Certains se connaissaient déjà, d'autres s'étaient simplement croisés. Mais lorsque les présidents des quatre principales associations de bibliothécaires se réunissent, à l'invitation de Livres Hebdo, c'est la première fois qu'ils se retrouvent tous les quatre autour d'une même table. Fin avril, dans un café du 6e arrondissement de Paris, Alice Bernard, présidente de l'Association des bibliothécaires de France, Xavier Coutau, président de l'Association des directeurs de bibliothèques départementales, Malik Diallo, président de l'Association des directrices et directeurs des bibliothèques municipales et groupements intercommunaux des villes de France, et Marc Martinez, président de l'Association des directeurs et personnels de direction des bibliothèques universitaires et de la documentation débattent à bâtons rompus dans une ambiance bon enfant. Certains avaient bourré leur sac à dos de documents, d'autres griffonné quelques idées dans le train. Tous ont eu à cœur de se prêter à l'exercice.

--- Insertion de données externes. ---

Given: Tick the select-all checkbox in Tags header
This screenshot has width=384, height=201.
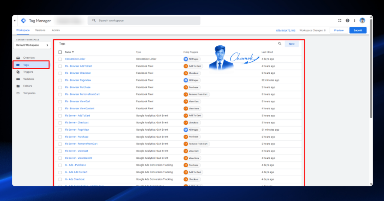Looking at the screenshot, I should point(60,52).
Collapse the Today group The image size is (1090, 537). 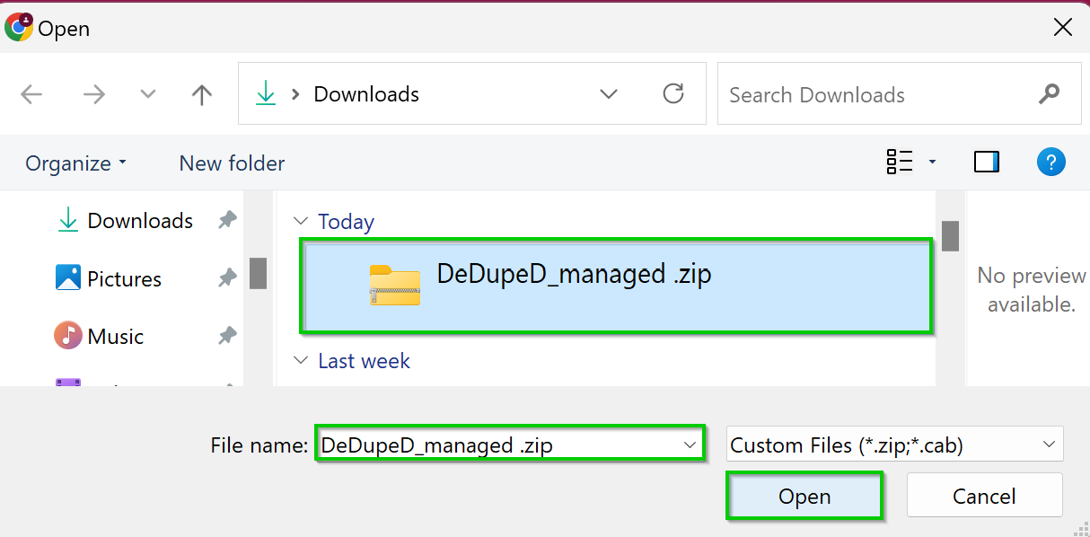(300, 221)
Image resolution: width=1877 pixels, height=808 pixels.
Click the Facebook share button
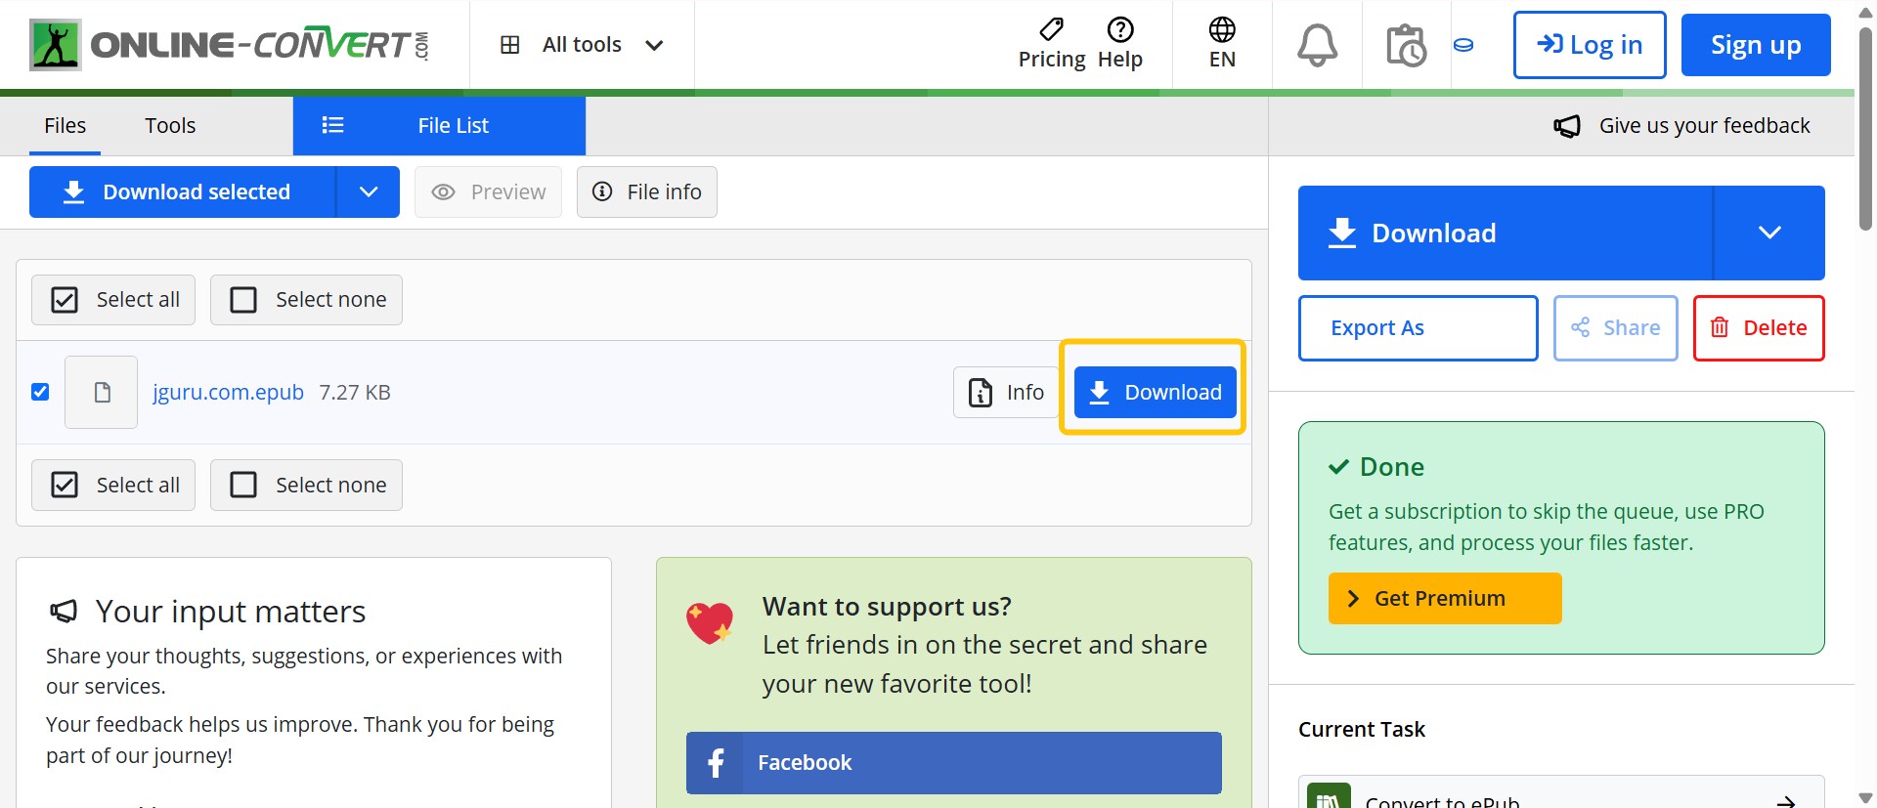pyautogui.click(x=953, y=762)
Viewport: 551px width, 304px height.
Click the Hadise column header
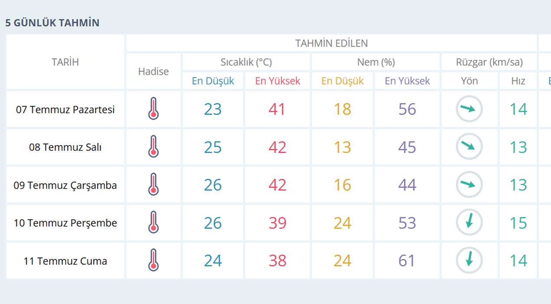[x=153, y=72]
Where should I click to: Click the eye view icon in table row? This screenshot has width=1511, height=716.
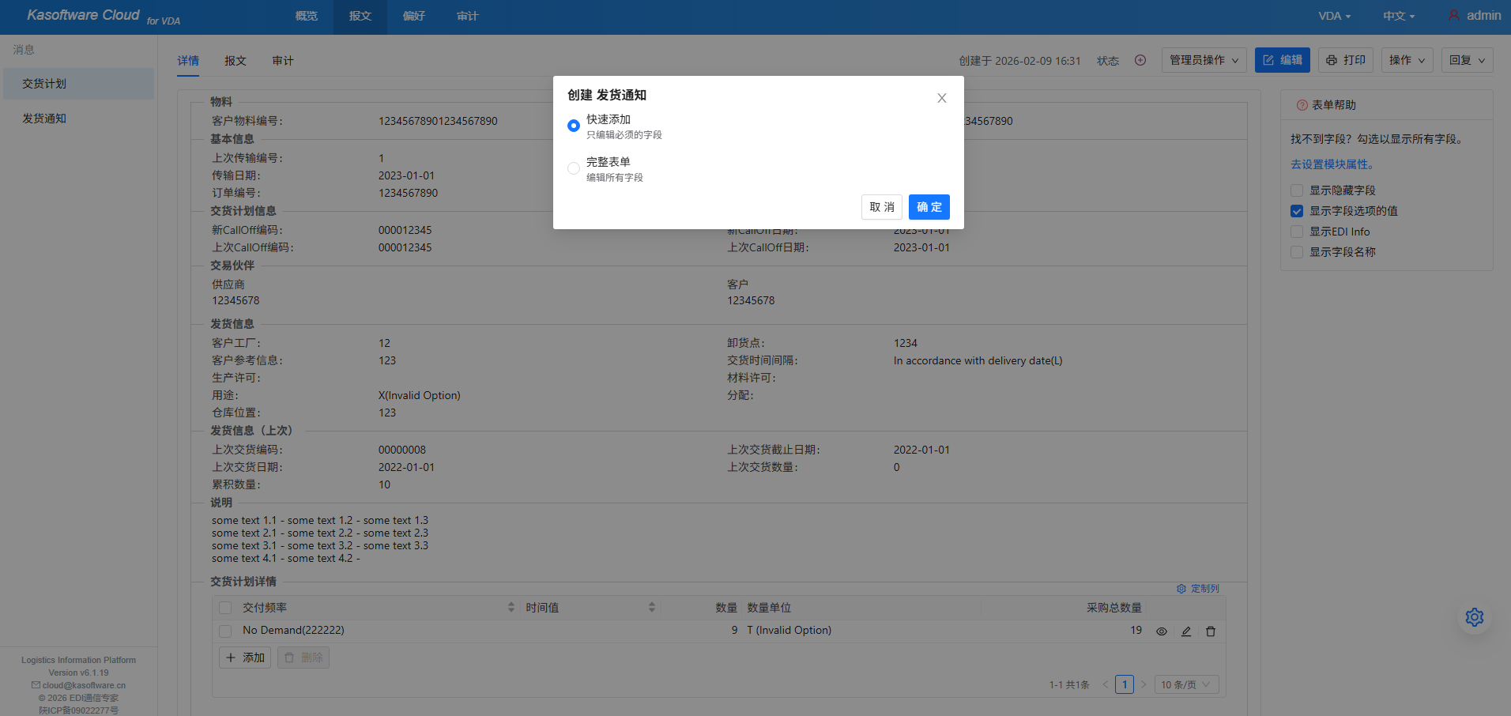pos(1161,631)
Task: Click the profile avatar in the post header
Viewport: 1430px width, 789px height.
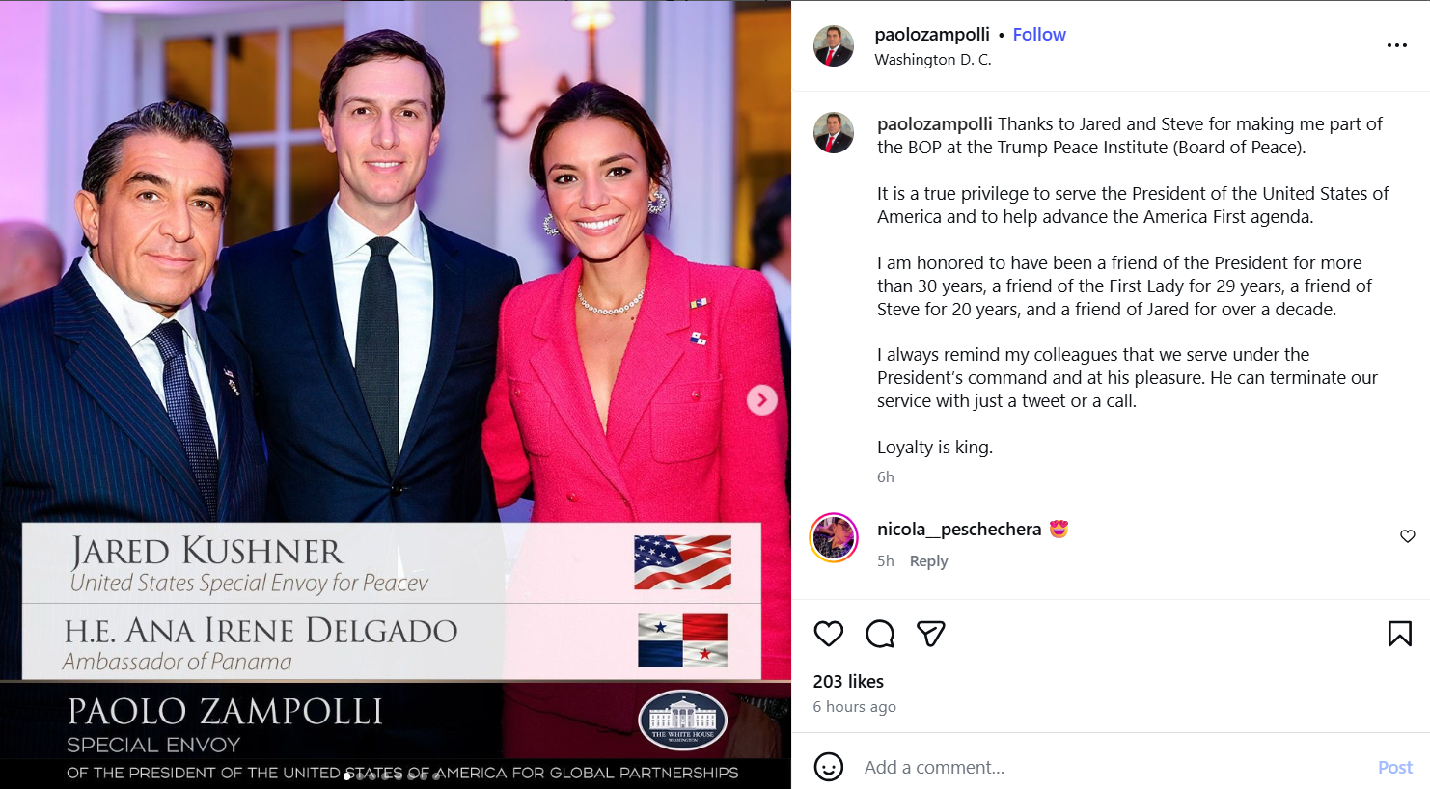Action: [834, 45]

Livres Hebdo : Curieusement, c'est la première fois que vous vous rencontrez tous les quatre.
Xavier Coutau : Nous nous croisons lors de rencontres professionnelles ou de rendez-vous sur des sujets spécifiques mais certains d'entre nous étant élus depuis peu, nous ne nous étions pas encore retrouvés tous les quatre. Nous avions prévu de le faire, mais quand vous nous avez proposé ce rendez-vous nous nous sommes dit que ce serait l'occasion !
Alors que vous êtes confrontés à des problématiques communes, n'avez-vous pas besoin de travailler ensemble ?

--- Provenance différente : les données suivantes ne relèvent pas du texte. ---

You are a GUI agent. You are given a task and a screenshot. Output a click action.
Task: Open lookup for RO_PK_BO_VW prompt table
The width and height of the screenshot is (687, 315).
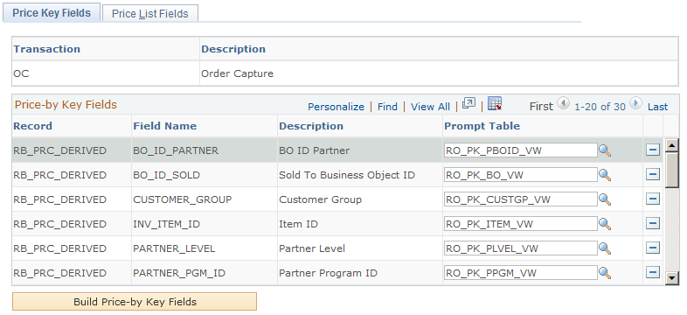(x=605, y=175)
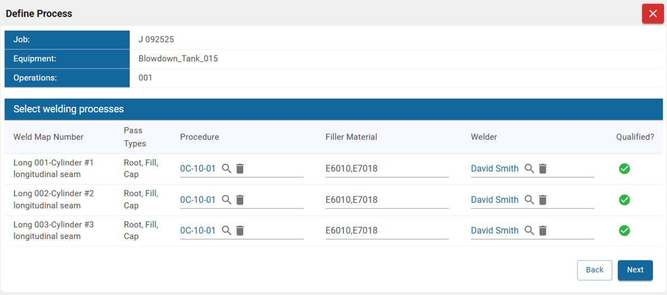The image size is (667, 295).
Task: Search procedure for Long 001-Cylinder #1 row
Action: coord(226,169)
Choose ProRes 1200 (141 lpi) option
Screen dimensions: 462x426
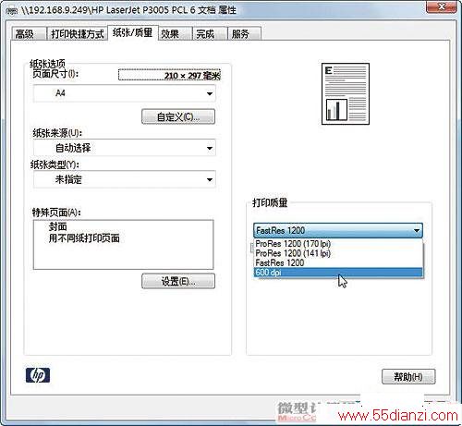[338, 253]
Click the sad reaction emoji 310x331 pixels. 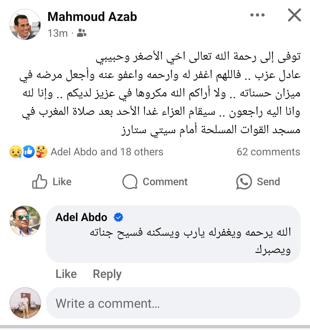pyautogui.click(x=15, y=152)
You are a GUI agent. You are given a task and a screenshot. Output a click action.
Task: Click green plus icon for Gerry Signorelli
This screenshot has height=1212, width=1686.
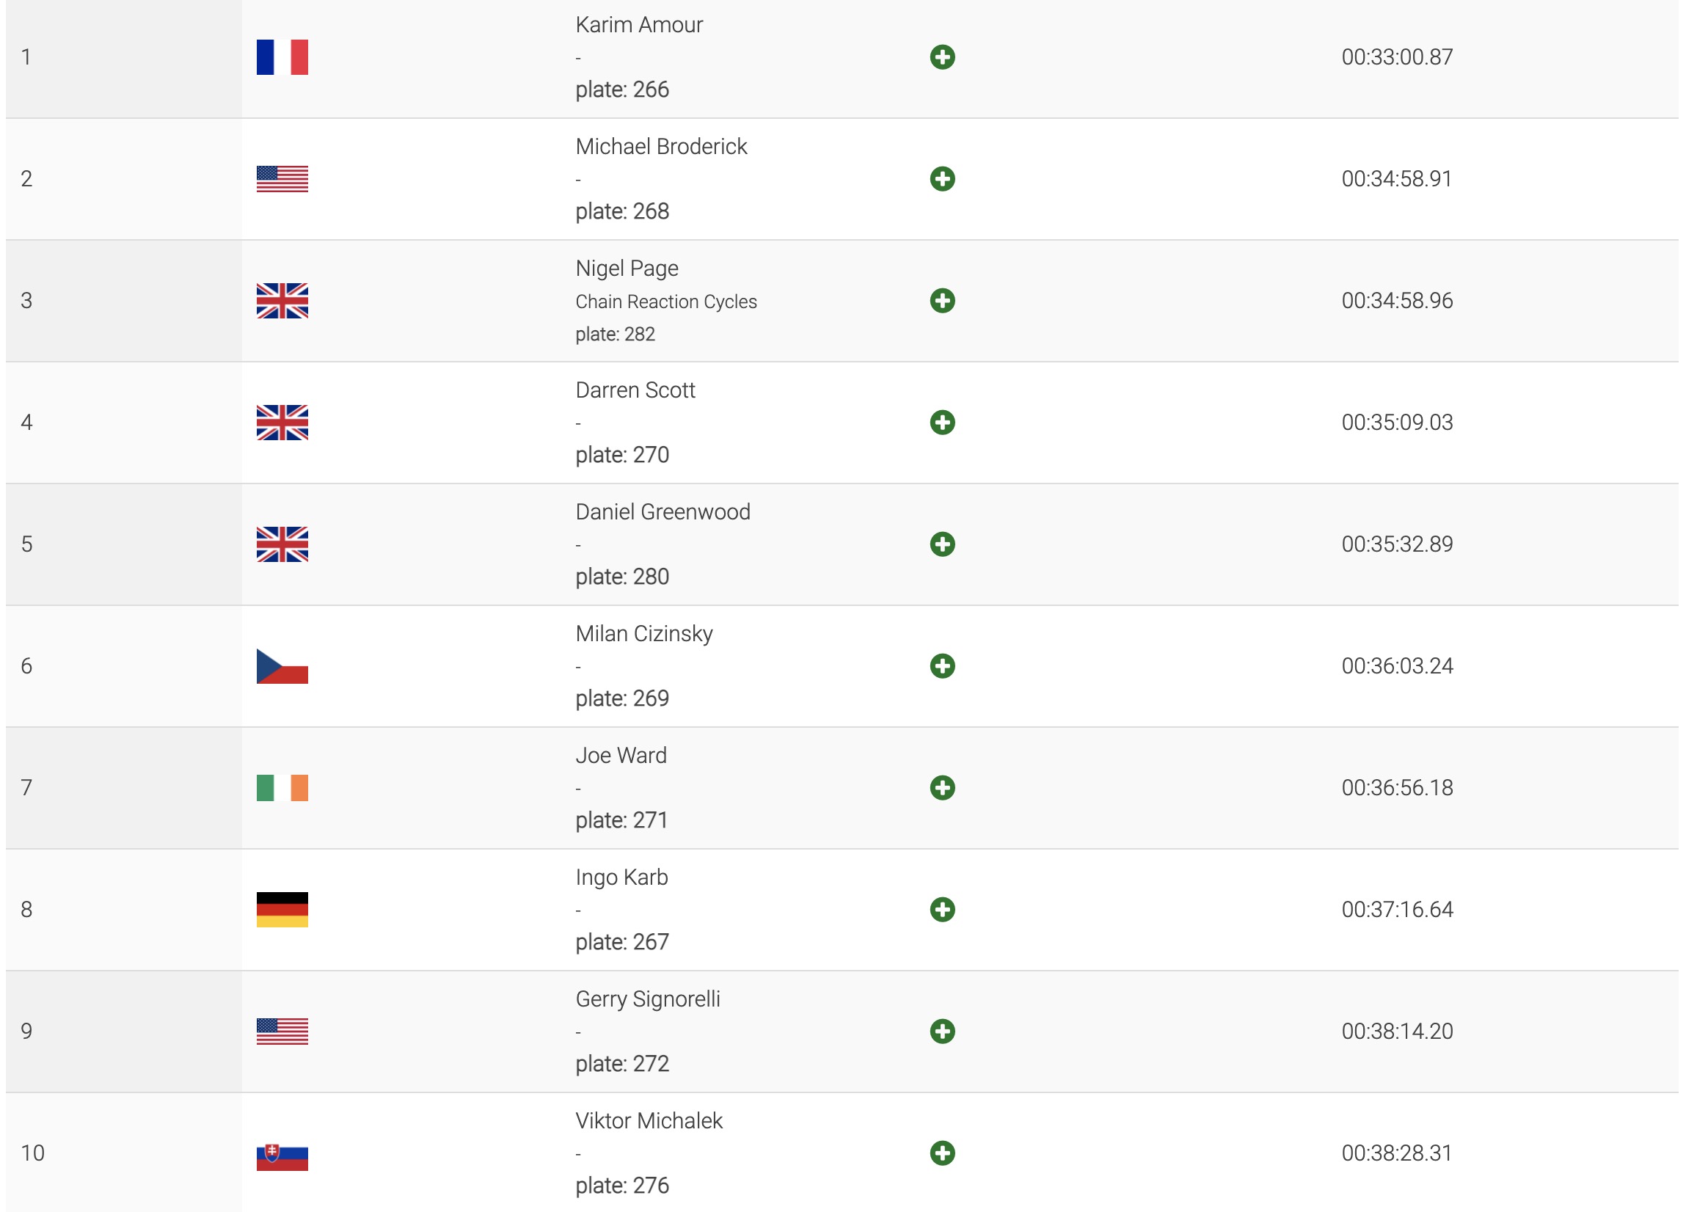tap(942, 1031)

X. C. : Nous nous réunissons dans le cadre du conseil de coopération piloté par la Bibliothèque publique d'information et au sein de l'IABD, Interassociation Archives Bibliothèques Documentation, qui a récemment failli disparaître.

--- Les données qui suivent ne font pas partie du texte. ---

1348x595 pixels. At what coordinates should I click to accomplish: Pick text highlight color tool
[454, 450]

Alice Bernard : Le principe de poursuivre l'IABD, qui porte une voix commune, a été voté. Mais dans les faits, c'est compliqué de faire fonctionner une entité qui regroupe plus d'une quinzaine d'associations très diverses.
Marc Martinez : La poursuite de l'IABD sous sa forme actuelle me -paraît peu viable. Pour maintenir un flux -d'information, une forme plus légère de type liste de diffusion pourrait suffire. Si un sujet nécessite à nouveau de nous réunir, nous nous poserons la question de la forme à adopter le moment venu.
Quels sont, pour chacun de vous, les chantiers prioritaires ?
A. B. : A l'ABF, nous en avons deux. Le premier concerne l'inclusion numérique et la citoyenneté, thématique qui s'est dégagée de notre réflexion collective. Le second est de sensibiliser les candidats aux prochaines élections municipales à l'importance des bibliothèques.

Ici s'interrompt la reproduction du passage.